CIA, Soğuk Savaş döneminde, Sovyetler Birliği’ni karalamak için hayal bile edilmeyecek birçok yönteme başvurdu. Ancak ne El-Kaide, ne de İslam Devleti (IŞİD), Washington’un uzun erimli partneri olmadı.
Militanlar, istenmeyen rejimleri devirme oyununda “kukla” rolünü oynamayı, bir süre sonra reddetti. Bunu kanıtlamak için, Amerikalıların kafalarını kesme işinde "seri üretime" geçtiler. Teröristler, kendi rejimini kurmak istiyor: İslam Halifeliği. ABD ve bazı Körfez ülkeleri ise artık radikal İslami muhalefetle “oynamanın” imkansız olduğunu anladı.
Terörizm, marjinal grupların olgusudur. Bugün IŞİD etrafında çeşitli milletlerden suç unsurlarının toplandığını belirten siyaset uzmanı Ali Gacizade şunları söyledi:
“Dünyanın neredeyse her yerinden radikal İslamcı döküntü, bu örgütün etrafında toplandı. Onlar sadece Esad rejimine karşı değil, Esad’a karşı savaşan diğer gruplara karşı da savaşıyorlar.
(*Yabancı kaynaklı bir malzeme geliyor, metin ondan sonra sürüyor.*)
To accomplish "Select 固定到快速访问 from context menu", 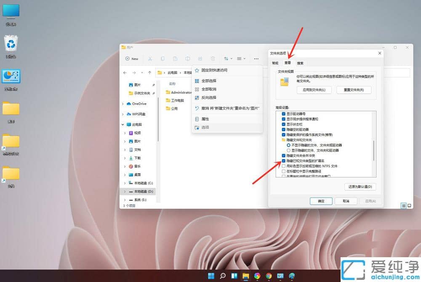I will (x=215, y=70).
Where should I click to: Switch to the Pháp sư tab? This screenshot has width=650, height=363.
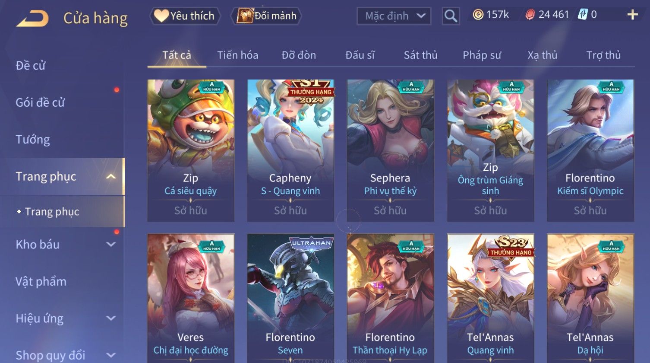coord(482,55)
Bazı ülkelerde eğitim veya “beyin yıkamadan” geçen bazı marjinal gruplar, bir şeyler yapmak isteyecek ancak yine de çok marjinaller.”
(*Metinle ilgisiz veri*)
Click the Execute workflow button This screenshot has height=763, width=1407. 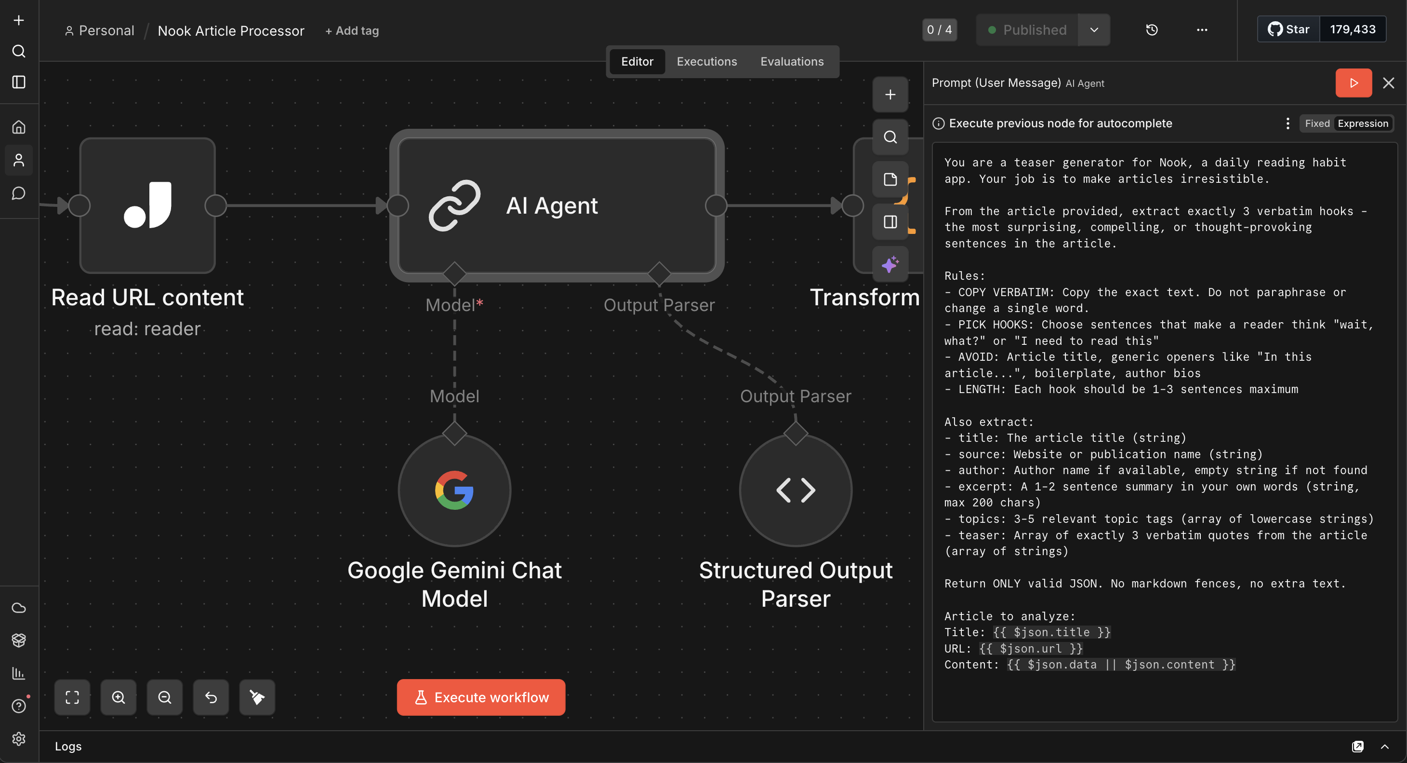[481, 697]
İslamcılar, saflarına Avrupalıları çekmek için çeşitli örgütleri, birlikleri, yardım vakıflarını kullanıyor. Maalesef bunu, özellikle son yüzyılda büyük göçün yaşandığı bu koşullarda, başardıklarını ifade eden Moskova Devlet Üniversitesi Asya ve Afrika Ülkeleri Enstitüsü Profesörü Vladimir İsayev şunu söyledi:
“Bilimsel bazı hesaplamalara göre göçmen sayısı, bir ülke nüfusunun yüzde 10-12’sine ulaştığı zaman kritik nokta başlıyor. Üzerine yüzde 1-2 eklenince de dönüşü olmayan nokta geçilmiş oluyor. Bu durumda farklı türden toplumsal huzursuzluklar başlıyor. Halihazırda göç, büyük ölçüde Müslüman ülkelerden gelişmiş ülkelere olduğu için, Müslümanlar en “mağdur” kesim haline geldi. Onları işlemek daha kolay ve terör örgütleri bundan yararlanıyor. Saflarına kararsızları ve cahil insanları çekiyorlar.”
Amerikalıların sadece ılımlı silahlı grupları finanse ettiği yönündeki tüm konuşmalar yalan kokuyor. Aklı selim birisi, uyuşturucu etkisiyle tüfek ve hançerle dolaşan “ılımlı haydudu” hayal etmekte zorlanır!..
Büyük olasılıkla, ABD’nin bölgede “çıkmaza” girdiğini anlaması, IŞİD'e karşı alelacele koalisyon kurmasına zorladı. Tıpkı Gogol’un kahramanı Taras Bulba’nın dediği gibi: “Seni ben dünyaya getirdim, öldüren de ben olacağım!”. Bu sebeple, uluslararası koalisyona öncülük eden ABD'nin militanlara karşı düzenlediği hava saldırılarına rağmen, terörist sayısında azalma gerçekleşmiyor.